• SUPPLIED TEXT
====
The last time I wrote about Matt Damon was his almost solo performance as a marooned astronaut in ‘The Martian‘. I commented he had a habit of choosing storylines in which his character always gets rescued. In Ridley Scott’s medievil epic Damon rescues others for a change, principally his wife. This film carries the same director and cinematographer and lots of the same set designers.
One of the reasons I wanted to see the film, besides never missing a Ridley movie, was being told it had a battle in Scotland at its centre, a reconstruction. This was back in the day when the Auld Alliance fell apart, albeit for a short time, with Normandy as it was then. I have to advise moviegoers the battle is there alright, all thirty seconds of it, in woods that could have been on the backlot of Pinewood studios. No Scots are identifiable, we get a rustle in the bushes followed by a whoosh of fiery arrows.
To the weaknesses first. The Last Duel is an ambitious text demanding a European auteur who understands human complexity and psychology. Only in the third act does the plot get close to contemporary parallels it so cleary hopes to illustrate, namely the violent sexual assault of a women and the assault of her mind thereafter that she is forced to undergo by prurient men in a trial to prove her innocence. The film could lose almost an hour of its two-and-a-half hour length, an hour devoted to the trial wherein lies all the drama, tension, and male guile and guilt.
You can see why the film was cold-shouldered when premiered at Cannes. For all the film’s MeToo credentials, it stays determinedly bogged down in its own misogyny and macho soup. This is a Hollywood movie, remember, with big stars, so women have to be depicted as saintly wives or randy sluts. There is nothing in between, except dried old mothers and peasant women in moth-eaten sack cloth. The film’s loss of face has to be disappointing for its creative team of writer-actors. Nicole Holofcener, Matt Damon and Ben Affleck.
====
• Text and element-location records
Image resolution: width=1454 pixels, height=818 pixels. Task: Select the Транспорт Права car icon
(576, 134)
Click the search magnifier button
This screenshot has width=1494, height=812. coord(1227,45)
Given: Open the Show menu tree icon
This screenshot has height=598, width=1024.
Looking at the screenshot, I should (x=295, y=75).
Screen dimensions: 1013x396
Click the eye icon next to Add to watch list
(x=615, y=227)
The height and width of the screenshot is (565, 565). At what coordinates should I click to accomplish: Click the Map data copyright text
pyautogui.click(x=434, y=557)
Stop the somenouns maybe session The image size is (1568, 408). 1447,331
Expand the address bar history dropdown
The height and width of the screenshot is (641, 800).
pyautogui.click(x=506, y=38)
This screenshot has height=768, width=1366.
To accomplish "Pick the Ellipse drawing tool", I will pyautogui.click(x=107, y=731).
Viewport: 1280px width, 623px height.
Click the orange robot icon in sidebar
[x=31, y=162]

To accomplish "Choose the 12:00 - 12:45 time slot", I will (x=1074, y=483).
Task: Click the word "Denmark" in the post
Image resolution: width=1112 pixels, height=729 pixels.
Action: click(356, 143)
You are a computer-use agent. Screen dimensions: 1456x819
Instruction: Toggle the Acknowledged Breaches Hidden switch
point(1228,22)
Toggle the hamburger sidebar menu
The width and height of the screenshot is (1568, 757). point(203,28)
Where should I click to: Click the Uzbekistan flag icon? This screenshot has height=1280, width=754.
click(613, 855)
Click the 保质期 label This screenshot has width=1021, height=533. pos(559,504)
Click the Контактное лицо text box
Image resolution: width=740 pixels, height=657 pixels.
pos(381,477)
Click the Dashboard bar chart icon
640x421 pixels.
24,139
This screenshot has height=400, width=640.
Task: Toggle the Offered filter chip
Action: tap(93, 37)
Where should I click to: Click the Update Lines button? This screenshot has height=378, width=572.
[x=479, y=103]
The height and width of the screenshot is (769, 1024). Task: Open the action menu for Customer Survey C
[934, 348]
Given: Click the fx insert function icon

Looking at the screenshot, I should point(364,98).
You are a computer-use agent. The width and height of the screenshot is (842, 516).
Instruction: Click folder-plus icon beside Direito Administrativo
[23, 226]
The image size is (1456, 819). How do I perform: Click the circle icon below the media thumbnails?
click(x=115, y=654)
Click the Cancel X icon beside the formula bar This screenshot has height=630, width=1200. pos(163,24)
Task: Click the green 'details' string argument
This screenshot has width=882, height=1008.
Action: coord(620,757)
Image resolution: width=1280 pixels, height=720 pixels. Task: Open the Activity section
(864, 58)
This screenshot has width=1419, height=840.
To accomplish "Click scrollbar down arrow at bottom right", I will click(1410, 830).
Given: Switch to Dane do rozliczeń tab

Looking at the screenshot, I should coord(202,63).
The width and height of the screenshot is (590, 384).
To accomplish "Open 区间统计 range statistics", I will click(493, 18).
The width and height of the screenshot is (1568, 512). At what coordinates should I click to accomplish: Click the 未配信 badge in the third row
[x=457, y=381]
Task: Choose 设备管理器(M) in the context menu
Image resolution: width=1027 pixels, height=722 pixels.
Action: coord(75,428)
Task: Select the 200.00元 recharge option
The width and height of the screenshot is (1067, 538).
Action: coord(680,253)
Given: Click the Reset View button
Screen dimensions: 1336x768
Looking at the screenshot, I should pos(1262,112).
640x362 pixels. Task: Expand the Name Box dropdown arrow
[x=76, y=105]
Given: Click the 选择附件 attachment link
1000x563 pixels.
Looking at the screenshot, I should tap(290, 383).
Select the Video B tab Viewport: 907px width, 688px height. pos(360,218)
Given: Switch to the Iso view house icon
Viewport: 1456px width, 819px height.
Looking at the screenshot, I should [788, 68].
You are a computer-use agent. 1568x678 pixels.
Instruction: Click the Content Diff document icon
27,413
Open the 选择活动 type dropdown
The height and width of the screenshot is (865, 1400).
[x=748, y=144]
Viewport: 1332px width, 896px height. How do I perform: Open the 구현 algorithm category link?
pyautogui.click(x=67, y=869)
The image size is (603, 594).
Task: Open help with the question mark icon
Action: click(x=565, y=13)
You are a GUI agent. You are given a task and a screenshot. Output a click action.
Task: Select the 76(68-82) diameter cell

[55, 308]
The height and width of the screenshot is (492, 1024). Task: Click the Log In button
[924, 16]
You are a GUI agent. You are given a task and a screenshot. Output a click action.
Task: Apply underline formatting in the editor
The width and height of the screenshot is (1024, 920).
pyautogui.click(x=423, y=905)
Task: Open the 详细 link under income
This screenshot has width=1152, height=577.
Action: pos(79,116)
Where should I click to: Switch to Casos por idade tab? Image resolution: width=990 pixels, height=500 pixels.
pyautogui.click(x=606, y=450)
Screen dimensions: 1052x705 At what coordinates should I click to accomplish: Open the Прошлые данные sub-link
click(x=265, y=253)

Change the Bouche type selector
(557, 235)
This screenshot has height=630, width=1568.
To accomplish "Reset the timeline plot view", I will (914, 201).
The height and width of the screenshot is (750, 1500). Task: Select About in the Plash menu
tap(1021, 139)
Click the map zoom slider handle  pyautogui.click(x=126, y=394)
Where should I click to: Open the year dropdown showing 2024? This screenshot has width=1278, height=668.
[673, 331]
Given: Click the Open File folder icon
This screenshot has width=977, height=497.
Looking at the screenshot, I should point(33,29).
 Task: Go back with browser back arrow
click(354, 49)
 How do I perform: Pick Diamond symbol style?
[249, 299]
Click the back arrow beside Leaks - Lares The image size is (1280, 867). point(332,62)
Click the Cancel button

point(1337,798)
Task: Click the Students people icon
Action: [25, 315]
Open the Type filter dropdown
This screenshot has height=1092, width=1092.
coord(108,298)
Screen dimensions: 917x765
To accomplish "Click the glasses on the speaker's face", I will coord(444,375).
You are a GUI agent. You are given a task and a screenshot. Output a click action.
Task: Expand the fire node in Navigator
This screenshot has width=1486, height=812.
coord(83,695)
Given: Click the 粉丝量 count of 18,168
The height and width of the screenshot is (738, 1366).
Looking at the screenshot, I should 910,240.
====
• REQUIRED WORK
(1) Retype the stretch of the film review from "You can see" through "and Ben Affleck.".
(2) State whether each statement agrees with the film review, answering yes or no and quoting the deciding words: (a) the battle in Scotland lasts about thirty seconds on screen; (b) the film was warmly received at its Cannes premiere; (c) the film shares its director with "The Martian."
These data were taken from a source separate from the film review.

• IN RESPONSE
(1)
You can see why the film was cold-shouldered when premiered at Cannes. For all the film’s MeToo credentials, it stays determinedly bogged down in its own misogyny and macho soup. This is a Hollywood movie, remember, with big stars, so women have to be depicted as saintly wives or randy sluts. There is nothing in between, except dried old mothers and peasant women in moth-eaten sack cloth. The film’s loss of face has to be disappointing for its creative team of writer-actors. Nicole Holofcener, Matt Damon and Ben Affleck.

(2)
(a) Yes: "the battle is there alright, all thirty seconds of it"
(b) No: "You can see why the film was cold-shouldered when premiered at Cannes."
(c) Yes: "This film carries the same director and cinematographer"